Fun number of the day: 95%. That’s the percentage of hiring managers in finance and accounting having trouble finding skilled talent according to recent Robert Half research. The figures come from a survey of hiring managers and employees from small (20-249 employees), midsize (250-499 employees) and large (500-plus employees) private, publicly listed and public sector organizations.

First, finance and accounting:

screenshot of Robert Half report on 2023 hiring trends

In words:

Hiring outlook: Two-thirds of hiring managers in finance and accounting seek talent for new roles, and 32% are focused on staffing vacated roles. At the same time, 95% said they face difficulty locating skilled talent available for hire. This is not surprising in a field where unemployment rates for many in-demand roles trend well below the national average. For example, according to data from the BLS, the unemployment rate for accountants and auditors is 0.9%, and for financial clerks, it’s just 0.3%.

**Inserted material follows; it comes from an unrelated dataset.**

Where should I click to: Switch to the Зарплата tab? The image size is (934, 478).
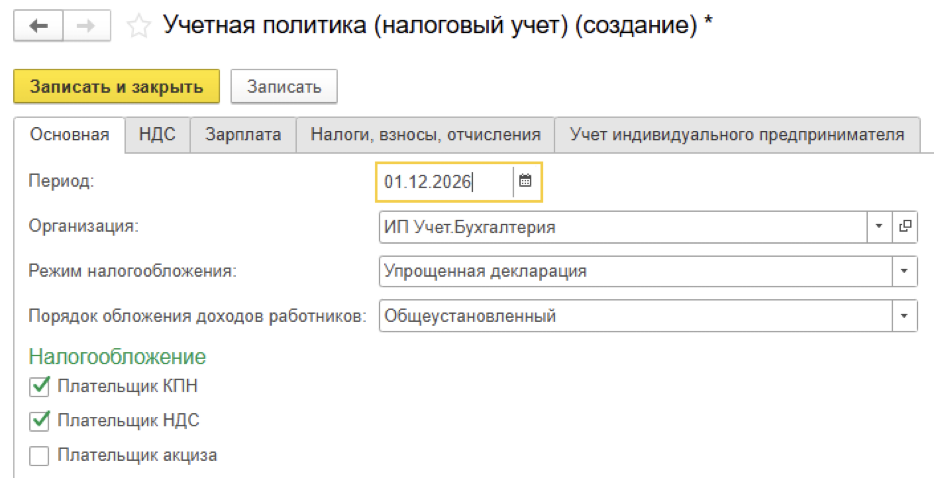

Employment outlook: 41% of finance and accounting professionals are either looking for a new job now or plan to launch their search by year-end. For 55% of workers in this field, the top reason to pursue a new role is a higher salary. Also, about one-third (34%) of professionals surveyed said they seek remote work options. If you’re an employer, note that offering flexible work could help you boost hiring and retention of these workers.

Now let’s talk about broader hiring trends. All hiring managers surveyed reported similar difficulty finding skilled talent, only 2% less across all professional fields compared to finance and accounting. You’ll note “eliminating roles” doesn’t appear at all in the finance and accounting group so that’s nice.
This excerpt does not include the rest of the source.